We never agreed to keep all of our finances separate before marriage. Unfortunately we didn't talk about any of that before we got married. I've said the same thing to him on multiple occassions, that we feel like roommates living this way, and that I want us to be a family - combining resources and being a unit in every way. He's VERY TOUCHY about his money - it feels like it's THE MOST important thing to him. I'll admit that he can be generous with me and money, but it definitely comes at a cost. I never hear the end of how much money he's spent on something for me, or how he had to help me financially. He buys me flowers every week, which I find to be super sweet... but I also hear about ALL THE TIME. I don't hold anything like this over him, and I spend a lot of money as well. It just so happens that he has more resources than I do, so he's in turn spent more.

We also never agreed on each of us always paying half of everything, and we've gotten into a lot of disagreements about it. I personally feel like if he's making more money (or if I'm making more) then we should split it fairly. But he disagrees and says he never signed up for that.

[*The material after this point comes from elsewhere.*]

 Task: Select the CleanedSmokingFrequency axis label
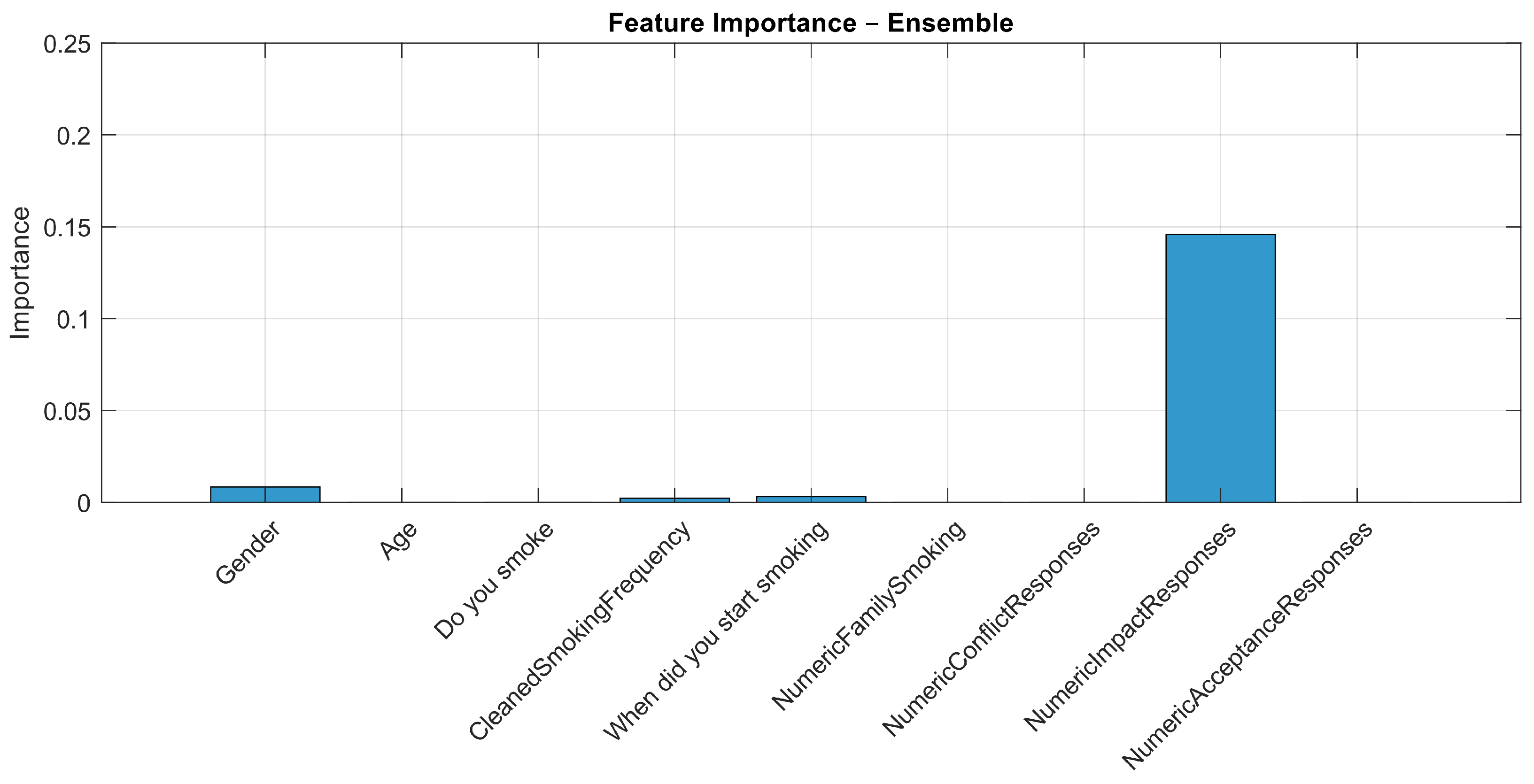click(580, 631)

I am worried about how this entire situation affects my health. I notice flares when we fight and I get physically sick. It's funny because he thinks that I should be doing more work (on top of my full-time job) to make us more money... it feels like he forgets I'm not well, or maybe doesn't care? He says he does... but I do all the housework, I work 40+ hours a week, I own a jewelry line, I run a social organization with him (i manage all the logistics every month + sponsors)... and he doesn't seem to grasp the toll it takes. 

I very much appreciate your advise and I am seriously considering a split. I'm just trying to be smart about how I do it... it's a scary situation.

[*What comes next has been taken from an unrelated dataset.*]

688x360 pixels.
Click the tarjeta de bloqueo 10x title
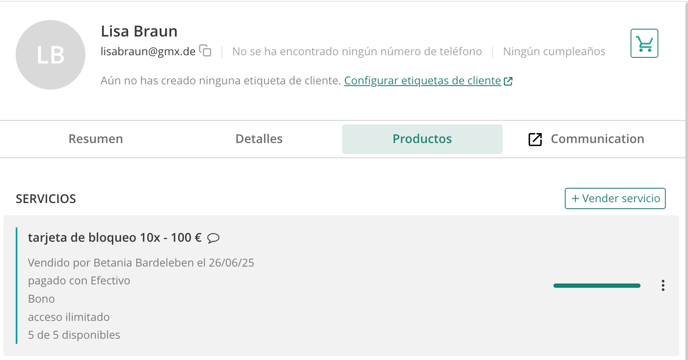click(x=115, y=238)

(sorry if I'm venting too much)


----------



## AlisonBlaire (Feb 5, 2015)

From being on the outside, all my alarm bells are ringing and I just want to get you out of that hell you are in and let you decompress. His blatant refusal to not go to counseling, to physically abuse you, resorting to mocking you, not sharing passwords or bank account information are all signs that he will NOT take responsibility for his behavior. It is too easy to let the anger that is festering inside him to take over and to take it out on you. Yes you are married, but it shouldn't always be for worse. Nothing you described tells me that things will get any better. Do you have any friends or family that you can go to in case you decide to leave?


----------



## manfromlamancha (Jul 4, 2013)

Your husband is a bully! Pure and simple. And there is only one way to deal with bullies - stand up to them (plus get help if you need it). He is also insensitive and from what you say, generally stupid!

So why do you stay with him ? You say you love him and believe that he loves you - I do not see evidence of that in what you say.

Start giving him some reason to sit up and listen carefully else be prepared to move on at very short notice. Do not let his behaviour carry on unchecked.


----------



## MJJEAN (Jun 26, 2015)

You married a man you didn't know, who is physically and mentally abusive, and now you need to get yourself out of the mess you got yourself into. It really is that simple.


----------



## findinganswers (Jan 9, 2016)

AlisonBlaire said:


> Do you have any friends or family that you can go to in case you decide to leave?


All of my family is 3000 miles away. My friends have pretty much disappeared since we got married - he doesn't really like the ones I have locally. The ones that are from my hometown, again, are far away (p.s. he likes them fine, but probably b/c they are at a distance). I feel pretty alone to be quite frank. My family is very much there for me via phone, etc. and if I told my mom everything she'd fly here in a heartbeat. I just don't want to put this on them. 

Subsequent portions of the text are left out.